To listen to the manner in which our friends on the left
now talk about Donald Trump is to suspect that it is not. Time and time again,
Trump has been compared to Hitler, to Mussolini, to George Wallace, and to Bull
Connor. Time and time again, self-described “liberals” have recoiled at the
man’s praise for internment, at his disrespect for minorities and dissenters,
and at his enthusiasm for torture and for war crimes. Time and time again, it has
been predicted — not without merit — that, while Trump would almost certainly
lose a general election, an ill-timed recession or devastating terrorist attack
could throw all bets to the curb. If one were to take literally the chatter
that one hears on MSNBC and the fear that one smells in the pages of the New York Times and of the Washington Post, one would have no
choice but to conclude that the progressives have joined the conservatives in
worrying aloud about the wholesale abuse of power.

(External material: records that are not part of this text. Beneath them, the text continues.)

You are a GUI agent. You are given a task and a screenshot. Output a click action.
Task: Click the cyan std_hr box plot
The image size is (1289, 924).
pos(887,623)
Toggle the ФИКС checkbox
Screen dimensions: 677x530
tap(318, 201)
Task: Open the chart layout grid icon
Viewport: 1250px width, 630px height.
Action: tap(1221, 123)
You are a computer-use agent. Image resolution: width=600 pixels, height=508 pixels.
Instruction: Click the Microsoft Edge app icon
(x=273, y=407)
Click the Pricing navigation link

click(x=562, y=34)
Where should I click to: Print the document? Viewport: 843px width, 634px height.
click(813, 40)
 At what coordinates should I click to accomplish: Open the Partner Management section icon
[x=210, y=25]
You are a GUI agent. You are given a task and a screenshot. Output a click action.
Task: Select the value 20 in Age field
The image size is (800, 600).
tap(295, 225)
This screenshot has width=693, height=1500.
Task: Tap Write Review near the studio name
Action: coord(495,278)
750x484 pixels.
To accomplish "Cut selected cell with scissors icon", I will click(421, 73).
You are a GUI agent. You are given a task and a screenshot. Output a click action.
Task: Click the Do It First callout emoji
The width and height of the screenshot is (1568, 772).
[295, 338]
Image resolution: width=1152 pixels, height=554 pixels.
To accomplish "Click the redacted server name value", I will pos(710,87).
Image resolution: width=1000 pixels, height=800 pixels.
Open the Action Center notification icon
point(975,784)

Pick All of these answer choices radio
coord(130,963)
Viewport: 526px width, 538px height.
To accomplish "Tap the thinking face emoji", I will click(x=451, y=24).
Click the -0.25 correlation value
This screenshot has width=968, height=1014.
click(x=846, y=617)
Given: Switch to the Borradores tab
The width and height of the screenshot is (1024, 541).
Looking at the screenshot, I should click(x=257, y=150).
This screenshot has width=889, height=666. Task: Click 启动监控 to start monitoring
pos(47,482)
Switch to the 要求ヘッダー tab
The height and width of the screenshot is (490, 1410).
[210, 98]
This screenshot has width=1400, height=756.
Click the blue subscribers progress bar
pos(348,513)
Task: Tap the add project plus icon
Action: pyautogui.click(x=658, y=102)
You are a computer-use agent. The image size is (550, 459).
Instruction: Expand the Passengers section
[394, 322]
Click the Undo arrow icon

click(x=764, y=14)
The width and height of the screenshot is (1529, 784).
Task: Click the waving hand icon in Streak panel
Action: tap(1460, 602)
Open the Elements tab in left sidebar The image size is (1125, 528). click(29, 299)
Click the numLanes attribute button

Hence my initial question: Have they? And, if they have,
what knock-on effects has that worrying had? Having watched the rise of
Trumpism — and, now, having seen the beginning of violence in its name — who
out there is having second thoughts as to the wisdom of imbuing our central
state with massive power?
That’s a serious, not a rhetorical, question. I would
genuinely love to know how many “liberals” have begun to suspect that there are
some pretty meaningful downsides to the consolidation of state authority. I’d
like to know how many of my ideological opponents saying with a smirk that “it
couldn’t happen here” have begun to wonder if it could. I’d like to know how
many fervent critics of the Second Amendment have caught themselves wondering
whether the right to keep and bear arms isn’t a welcome safety valve after all.
Furthermore, I’d like to know if the everything-is-better-in-Europe brigade is
still yearning for a parliamentary system that would allow the elected leader
to push through his agenda pretty much unchecked; if “gridlock” is still seen
as a devastating flaw in the system; if the Senate is still such an irritant;
and if the considerable power that the states retain is still resented as
before. Certainly, there are many on the left who are mistrustful of government
and many on the right who are happy to indulge its metastasis. But as a rule,
progressives favor harsher intrusion into our civil society than do their
political opposites. Are they still as sure that this is shrewd?
When Peter Beinart warns that Donald Trump is a threat to
“American liberal democracy” —
specifically to “the idea that there are certain rights so fundamental that
even democratic majorities cannot undo them” — he is channeling the
conservative case for the Founders’ settlement, and taking square aim at the
Jacobin mentality that would, if permitted, remove the remaining shackles that
surround and enclose the state. Does he know this? And if he does, is he still
as keen as ever to have the federal government spread its powerful wings and
cast long shadows across the nation? Does an expansive role for Washington hold
the same allure now that there is a possibility that a Trump-like figure could
commandeer it? If the answer to these questions is “yes,” I have a modest
second inquiry to go along with the first: “What is everybody smoking?”